::: PASSAGE TO READ

What are some best practices and common pitfalls to avoid when dealing with memory management in Python?

Memory management, as we have seen, can be challenging in Python. However, it is upon the programmer to engage in memory management best practices. Here are some tips and recommendations to follow when working with memory management in Python:

  • Avoid creating unnecessary or temporary objects, as they consume memory and trigger GC cycles. Use generators, comprehensions, or iterators instead of lists or tuples when possible, as they produce values lazily and on demand.
  • Avoid creating circular references, as they prevent objects from being garbage collected by reference counting. Use weak references or break the cycles manually if needed.
  • Avoid using global variables or long-lived objects that hold references to other objects, as they may prevent them from being garbage collected. Use local variables or function arguments instead, or clear the references when they are no longer needed.
  • Avoid using large or complex data structures that consume a lot of memory, such as nested lists or dictionaries. Use specialized modules or libraries that provide more efficient or compact representations, such as array, collections, numpy, and pandas.
  • Monitor and measure the memory usage and performance of your program, using tools such as memory_profiler, tracemalloc, and objgraph. Identify and optimize the parts of your code that consume the most memory or trigger the most GC cycles.

::::::

▶ EXERCISE SET
#1 Which tools does the Python memory management text name for monitoring memory usage and performance?
#2 From the Python memory management text, reproduce the part that opens with the words containing "Memory management, as" and closes with "and on demand.".
#3 Carry on the Python memory management text from the point where it stops.

::: MATERIAL

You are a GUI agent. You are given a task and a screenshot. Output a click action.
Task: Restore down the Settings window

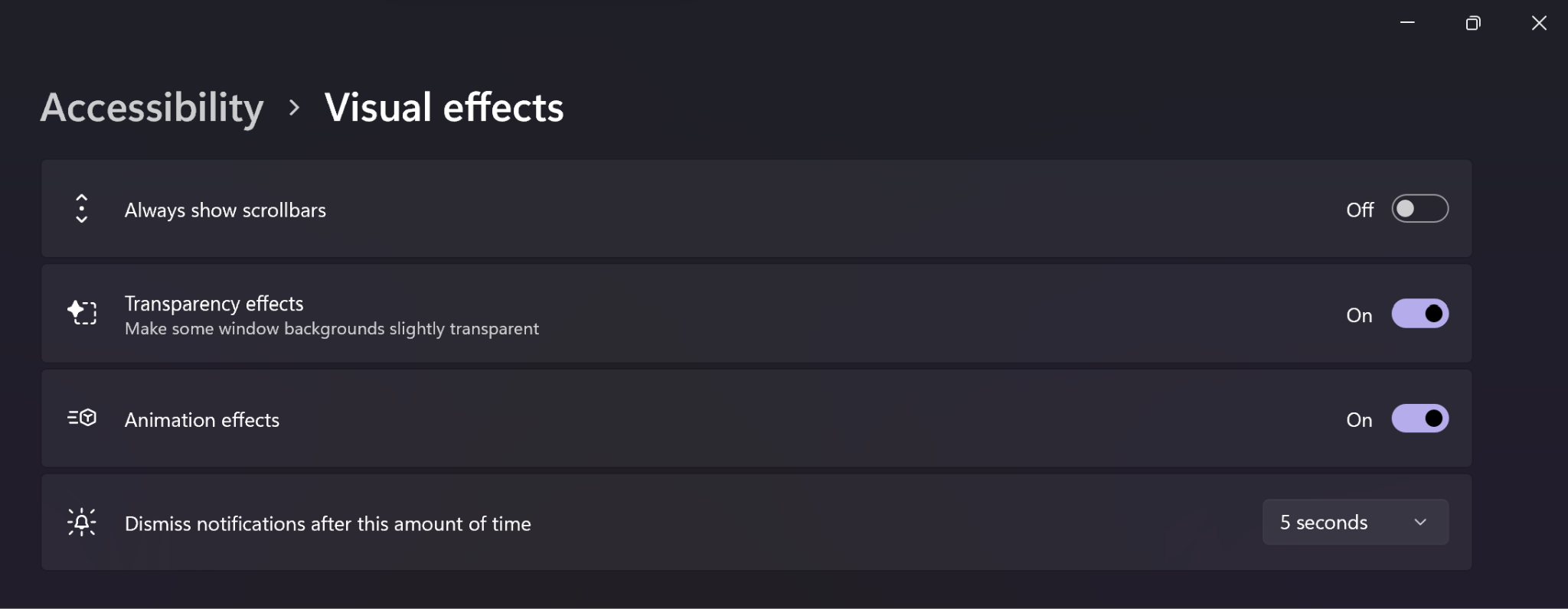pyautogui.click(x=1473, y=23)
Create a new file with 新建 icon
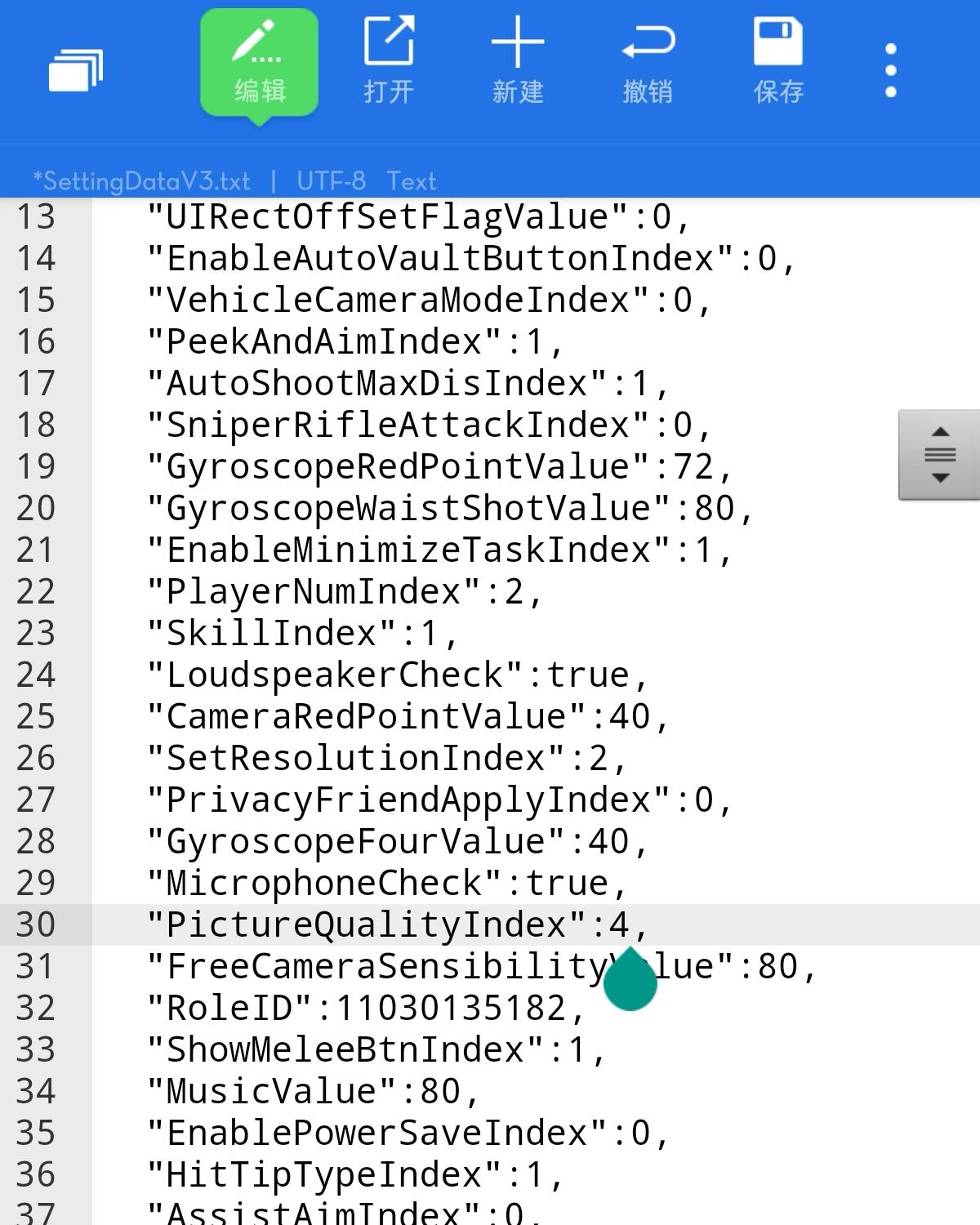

::::::
::: MATERIAL

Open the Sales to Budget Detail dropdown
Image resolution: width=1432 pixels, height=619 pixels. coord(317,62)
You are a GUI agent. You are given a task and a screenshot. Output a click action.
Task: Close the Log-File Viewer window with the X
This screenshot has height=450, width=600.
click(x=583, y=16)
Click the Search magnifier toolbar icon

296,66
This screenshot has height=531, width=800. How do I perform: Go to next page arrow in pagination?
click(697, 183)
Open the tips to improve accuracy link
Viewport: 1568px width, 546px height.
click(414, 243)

::::::

▶ TASK-BY-TASK OUTPUTS
#1 memory_profiler, tracemalloc, and objgraph.

#2
Memory management, as we have seen, can be challenging in Python. However, it is upon the programmer to engage in memory management best practices. Here are some tips and recommendations to follow when working with memory management in Python:

  • Avoid creating unnecessary or temporary objects, as they consume memory and trigger GC cycles. Use generators, comprehensions, or iterators instead of lists or tuples when possible, as they produce values lazily and on demand.

#3
  • Be careful when using external libraries or modules that may create or manipulate objects outside of Python’s control, such as C extensions, databases, and GUI frameworks. They may have their own memory management mechanisms that may not be synchronized with Python’s GC. Read their documentation and follow their guidelines on how to properly use and release their resources.

Conclusion

In this article, we have learned about garbage collection as a memory management technique in Python. We have seen how Python uses reference counting and generational garbage collection to identify and reclaim unused memory. We have also learned how to interact with the GC process using some built-in functions and modules. The article has also provided some tips and tricks on how to avoid some common pitfalls and improve memory usage and performance in Python.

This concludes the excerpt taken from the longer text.